Regarding the "arbitrarily fit" line - as I say explicitly in the post, that's a regression plot to illustrate the trend.
Regarding the possibilities that The Crimson has more articles per year - it's true that's possible. It's not reality, they run about (for a generous definition of "about") the same number of articles every year. The articles do get longer over time. Either way, it's not clear to me what impact this should have on average cosine distance.
There are a lot of things that I looked at that didn't make it into the blog post. Without including them, then perhaps it looks like I'm cutting corners. If I did include them then I think the blog post would be shooting off in many directions. For example, I considered that political violence might be related - like maybe, in times where there's lots of political violence elite institutions come together and their language becomes more similar. That didn't really pan out though. I graphed a bunch of things that ultimately I decided didn't contribute very much and did not include.

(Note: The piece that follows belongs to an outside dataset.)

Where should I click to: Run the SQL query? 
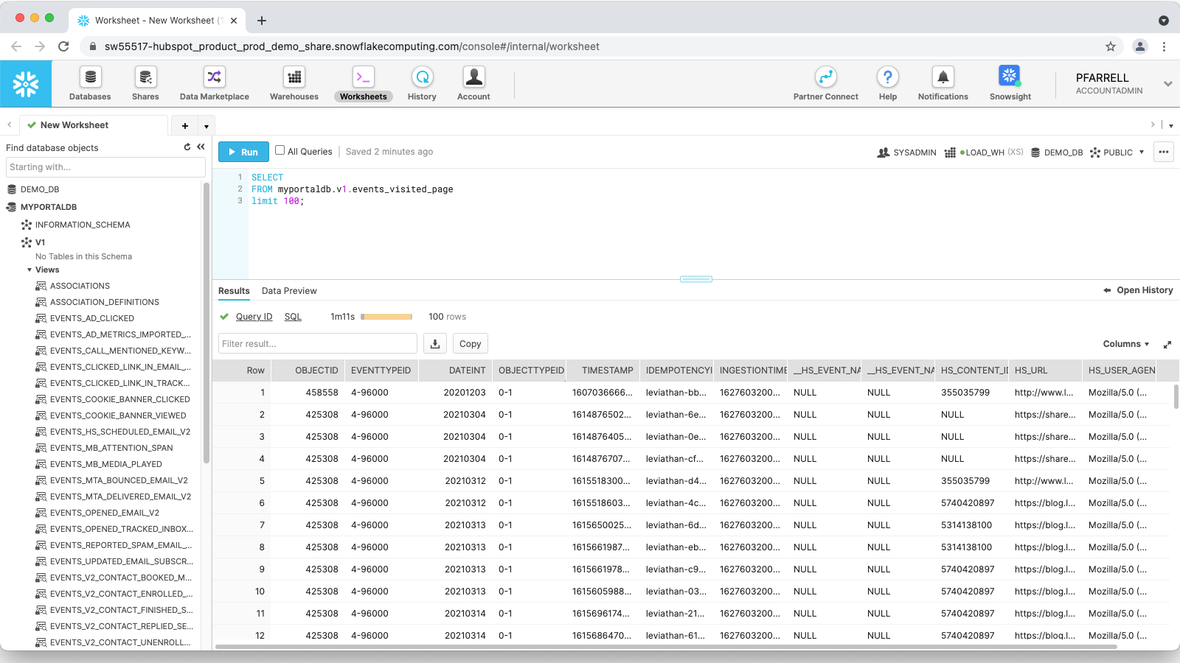(x=243, y=152)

Another way of thinking about it is in the original article Rasmussen (the original author) says "Look at this elite writing in NSF grants. The cosine distance is decreasing over time." I then say "Here is some elite writing - student newspaper at an elite school. Is the cosine distance decreasing there over time too?" And, it is. That's what the blog post is trying to say.
Now, maybe the latent space is "incorrect" - although Rasmussen and I use different embeddings that find a similar trend. Maybe it's not meaningful to use cosine distance in this context. But, it does seem like something has to cause it. Whatever it is and whatever it means, it doesn't look like the kind of thing that happens entirely by chance because it is consistent in different datasets and over many years.